Blocco di testo
╔══
Libertà e dipendenza
André Gibert
Insistiamo ancora su quanto già detto. L’assenza di clero e di ministerio ufficiale non significa una sorta di democrazia religiosa dove ognuno ha tutti i diritti. Nessuno ha dei diritti sui suoi fratelli, ma ognuno ha dei doveri che il Signore gli assegna. Basterà lasciare allo Spirito Santo la sua libera azione perché ogni elemento dell’organismo funzioni per il bene dell’insieme e secondo la volontà di Dio. I «sistemi» religiosi non concepiscono radunamenti senza una direzione designata, un ordine stabilito, una liturgia, in quanto la presenza effettiva dello Spirito Santo nell’assemblea non è compresa. Potrebbero forse alcuni uomini, anche se spinti dalle migliori intenzioni, essere più saggi e più potenti dello Spirito Santo?
Facciamo però attenzione che con il pretesto di essere liberati da una dominazione umana, non agiamo nell’indipendenza riguardo a Colui che prende ciò che è di Cristo per comunicarlo (Giovanni 16:14, 14:26) e mette i cuori e le coscienze alla presenza di Cristo stesso. Senza di Lui, la Chiesa non potrebbe esistere. Quando Egli è contristato o spento essa perde il suo carattere. L’assemblea deve forse diventare un luogo dove la carne si può manifestare liberamente senza essere repressa?
Un «dono» per essere esercitato non deve attendere di essere ratificato dalla Chiesa: essa deve riconoscerne l’esercizio, discernendo se è da Dio nella misura in cui concorre all’edificazione (1 Corinzi 14:29, 1 Tessalonicesi 5:19-21, 1 Giovanni 2:20, 4:1). Secondo i momenti e i luoghi può essere necessario un evangelista, un pastore, un dottore; Dio li susciterà secondo i bisogni che solo Lui conosce. Il dono è totalmente libero nei confronti degli uomini.
Purtroppo la carne è sempre portata ad usare la libertà per imporsi. Alcuni possono esercitare un ministerio pretendendo di avere un dono che non hanno; altri, forse, esercitano fuori tempo il dono che hanno o in misura più grande di quanto abbiano ricevuto. Quale danno infliggono all’assemblea le nostre frequenti mancanze a questo riguardo! Occupati di noi stessi più che di Cristo e dei suoi, a volte rifiutiamo di valorizzare il dono che abbiamo ricevuto, ed è così che molti fratelli che potrebbero edificare l’assemblea non aprono mai bocca; o, in qualche caso, nell’esercizio del ministerio della Parola, una serie di discorsi fuori luogo prendono il posto della vera parola in grado di edificare.
╚══
Dati grezzi
╔══
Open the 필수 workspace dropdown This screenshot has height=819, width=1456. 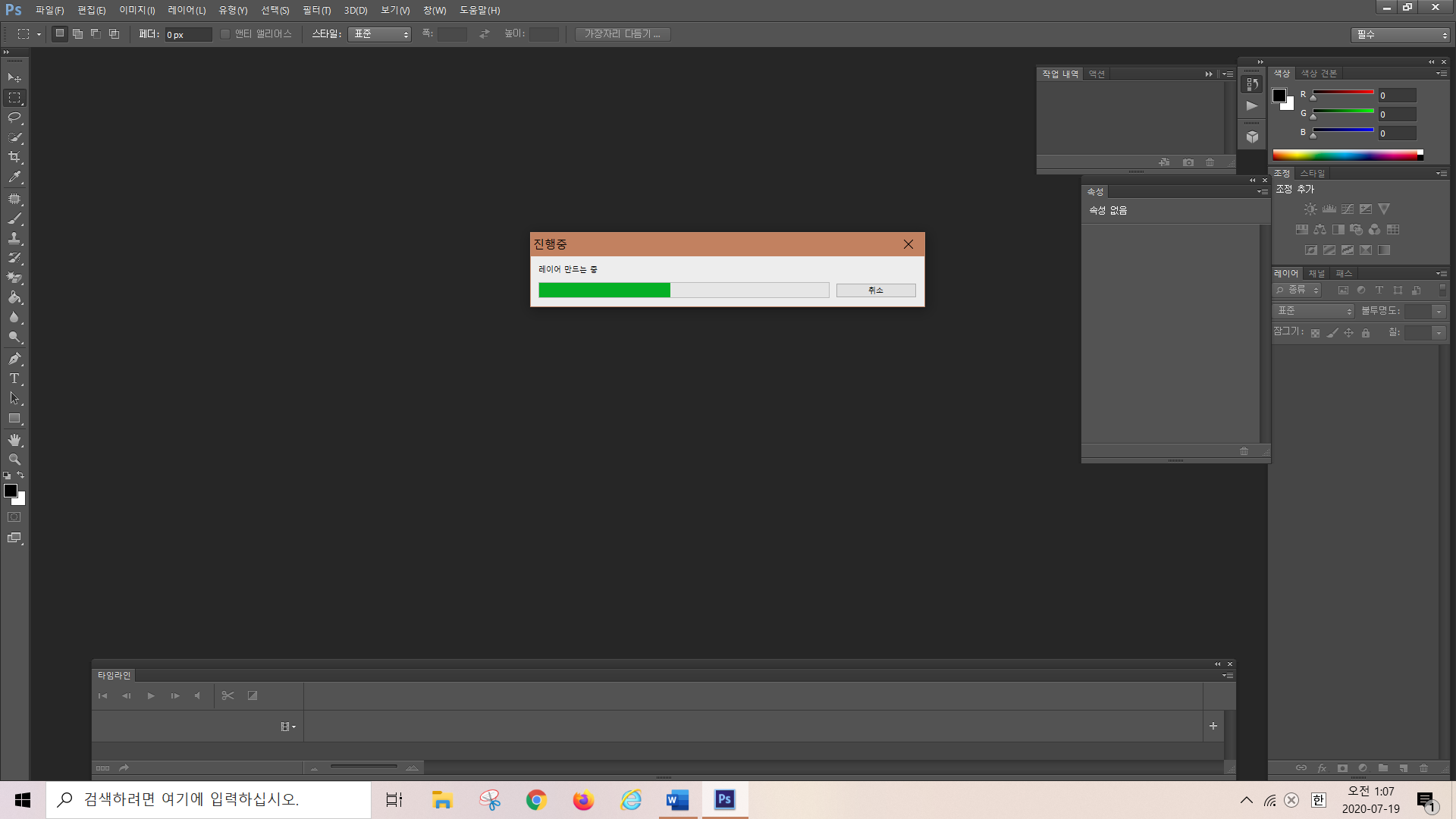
╚══
╔══
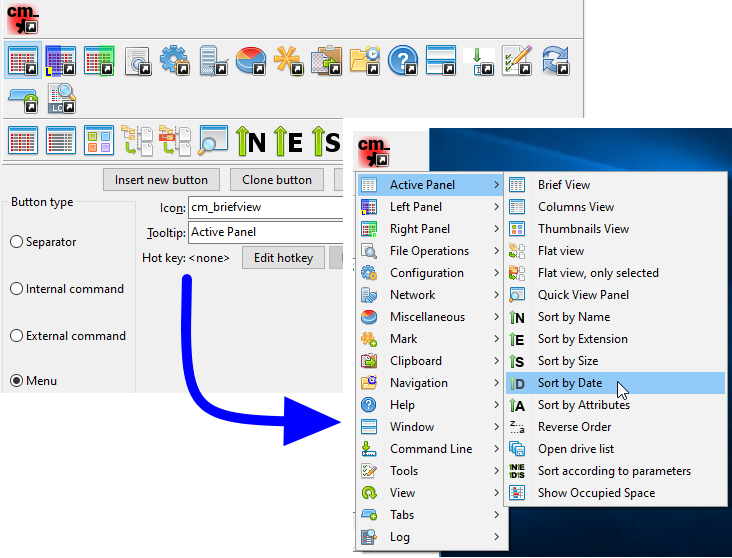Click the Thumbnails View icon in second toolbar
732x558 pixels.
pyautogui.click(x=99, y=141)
╚══
Compiti richiesti
- A) Trascrivi parola per parola il passo del testo su libertà e dipendenza che comincia con "Libertà e dipendenza" e arriva fino a "dello Spirito Santo?".
- B) Porta avanti il testo su libertà e dipendenza, riprendendo subito dopo la sua ultima frase.
I record riportati non hanno alcun legame con il testo su libertà e dipendenza.

Risultati dell'esercizio
- A)
Libertà e dipendenza
André Gibert
Insistiamo ancora su quanto già detto. L’assenza di clero e di ministerio ufficiale non significa una sorta di democrazia religiosa dove ognuno ha tutti i diritti. Nessuno ha dei diritti sui suoi fratelli, ma ognuno ha dei doveri che il Signore gli assegna. Basterà lasciare allo Spirito Santo la sua libera azione perché ogni elemento dell’organismo funzioni per il bene dell’insieme e secondo la volontà di Dio. I «sistemi» religiosi non concepiscono radunamenti senza una direzione designata, un ordine stabilito, una liturgia, in quanto la presenza effettiva dello Spirito Santo nell’assemblea non è compresa. Potrebbero forse alcuni uomini, anche se spinti dalle migliori intenzioni, essere più saggi e più potenti dello Spirito Santo?

- B)
Notiamo con molta tristezza che a volte tutto si svolge come se il fatto di non avere nelle riunioni una presenza ufficiale desse a tutti il diritto di agire. Nulla è più contrario alla Parola di questo modo di vedere che denota la più completa misconoscenza dei caratteri della Chiesa, dei diritti di Cristo e del posto che deve occupare lo Spirito Santo. La conoscenza del sacro Libro, la capacità di comunicarla ad altri, un sobrio buon senso, sono indispensabili; essi sono per così dire la parte evidente del dono. Inoltre, colui che ha la responsabilità di un dono non può esercitarlo utilmente se non ha diligenza, amore per Cristo e per la Chiesa e umile dipendenza. Non sono la facilità di parola, l’istruzione o la sapienza umana che conferiscono un dono, e non chiunque sappia esprimersi chiaramente o eloquentemente è per questo qualificato dal Signore. È vero però che un credente che abbia tali facoltà deve domandarsi perché le ha ricevute e se fa bene ad impiegarle per il mondo e non per il Signore. Le facoltà dell’uomo non servono, se non nella misura in cui lo Spirito Santo può servirsi di esse e usarle tramite coloro che Egli chiama.
Se coloro che vogliono sempre mettersi in evidenza devono prestare attenzione a non oltrepassare «il muro» con il quale Dio ha limitato il loro dono (Ecclesiaste 10:
, è però necessario, d’altra parte, esortare i «timidi» a non lasciarsi fermare quando si sentono chiamati dal Signore ad un servizio. Vi si impegnino dunque con quella «franchezza nella fede che è in Cristo Gesù» (1 Timoteo 3:13), proveniente da Dio, di cui il libro degli Atti parla a più riprese.
Ricerchiamo la comunione dei santi, e non le approvazioni lusinghiere, a volte sospette e sempre da temere; la «critica sana» è sempre riconoscibile perché ispirata all’obbedienza, alla Parola e all’amore. Un fratello scrisse: «Ciò di cui abbiamo bisogno è di pazienza, fede nel Dio vivente, amore per Cristo, vera sottomissione allo Spirito, studio diligente della Parola e una sincera sottomìssione gli uni agli altri nel timore del Signore».